## Problem statement
Please print exactly the lines from the line containing "You are a GUI" through the end of the data, no more, and keep pictures out of the copy.

■ ■ ■ ■ ■ ■ ■

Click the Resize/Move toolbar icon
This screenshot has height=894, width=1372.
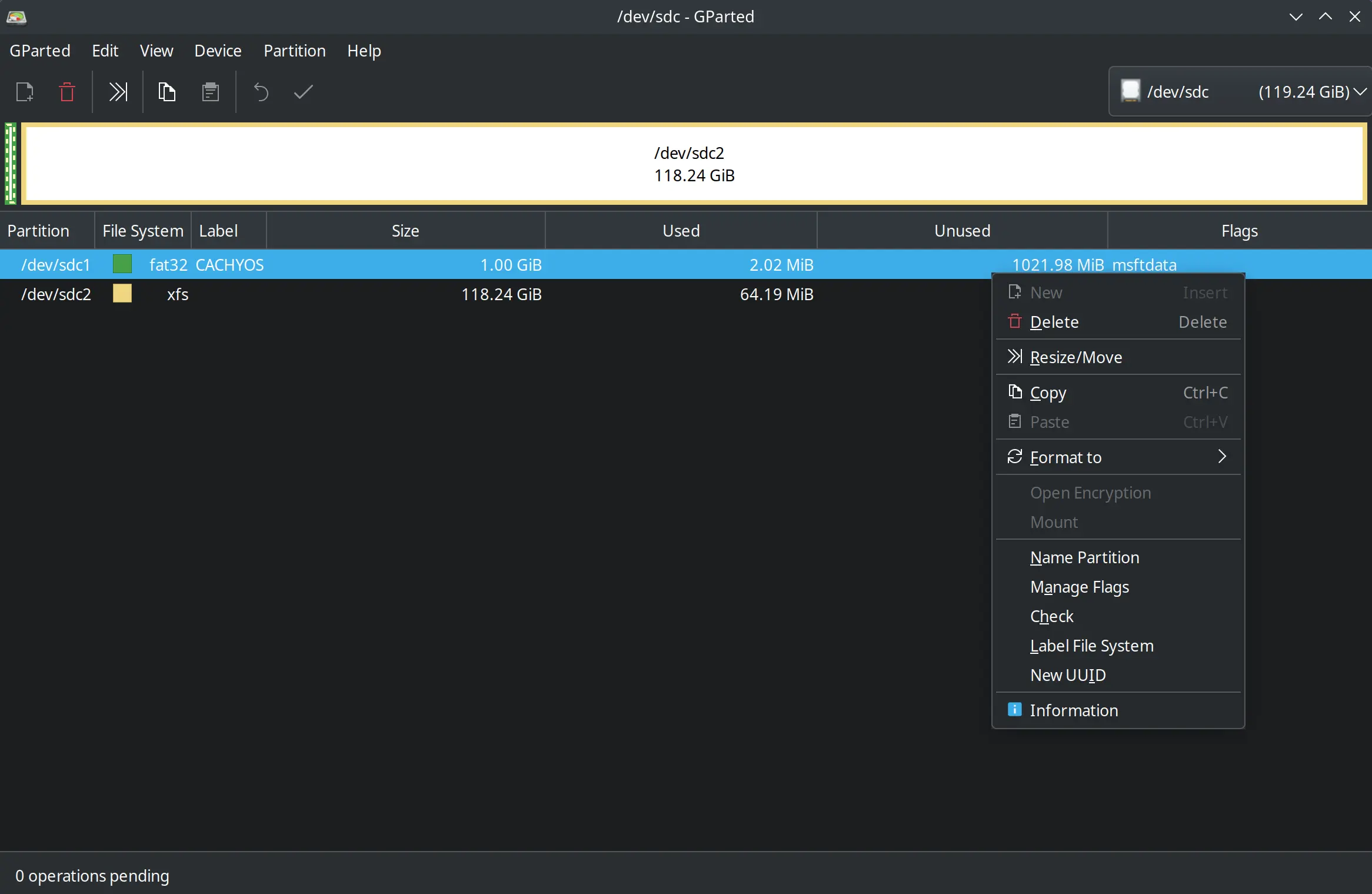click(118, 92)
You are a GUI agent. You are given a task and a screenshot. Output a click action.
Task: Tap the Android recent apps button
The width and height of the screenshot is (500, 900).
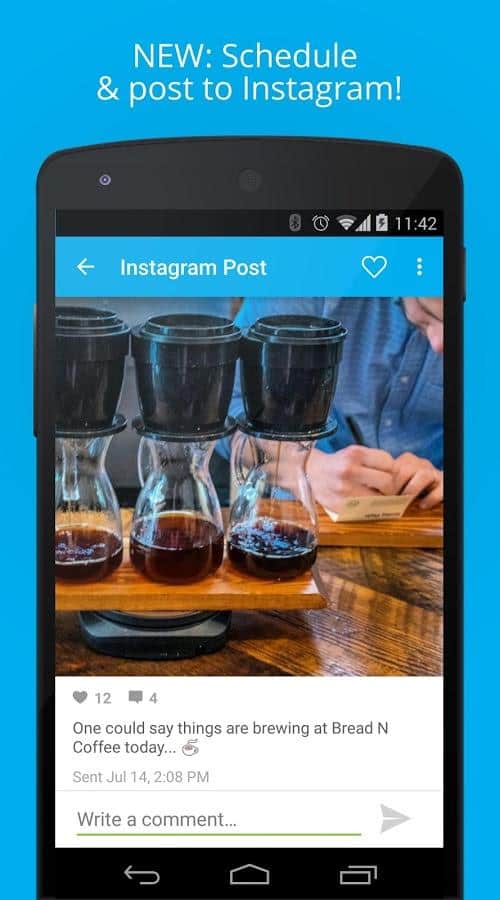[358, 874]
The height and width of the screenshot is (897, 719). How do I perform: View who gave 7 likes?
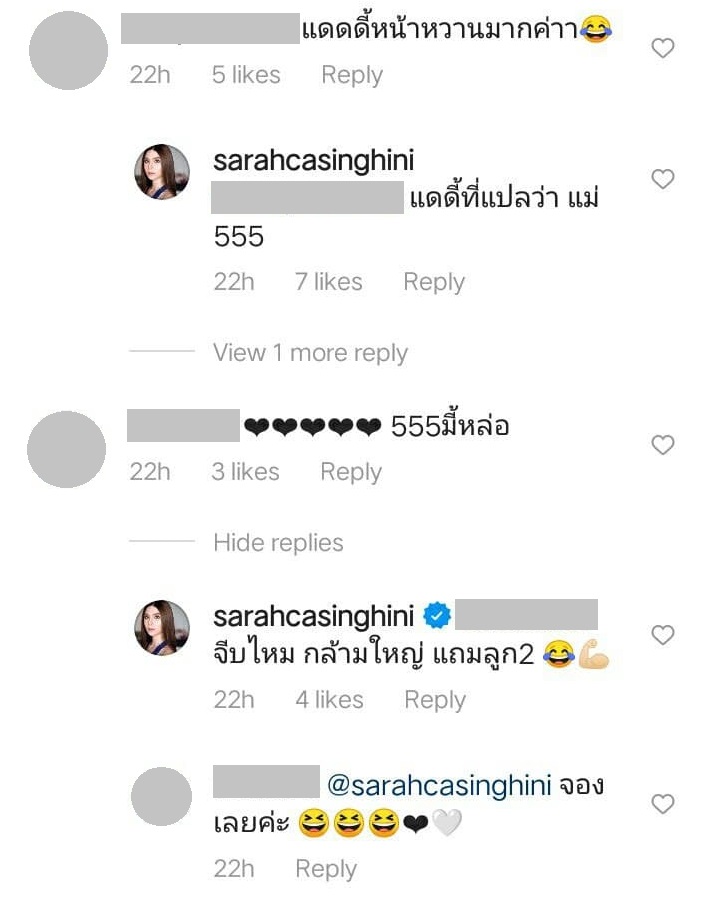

■ ■ ■ ■ ■ ■ ■

## Response to this task
You are a GUI agent. You are given a task and a screenshot. Output a click action.
Task: Tap the Android recent apps button
The width and height of the screenshot is (500, 900).
[358, 874]
The height and width of the screenshot is (897, 719). How do I perform: View who gave 7 likes?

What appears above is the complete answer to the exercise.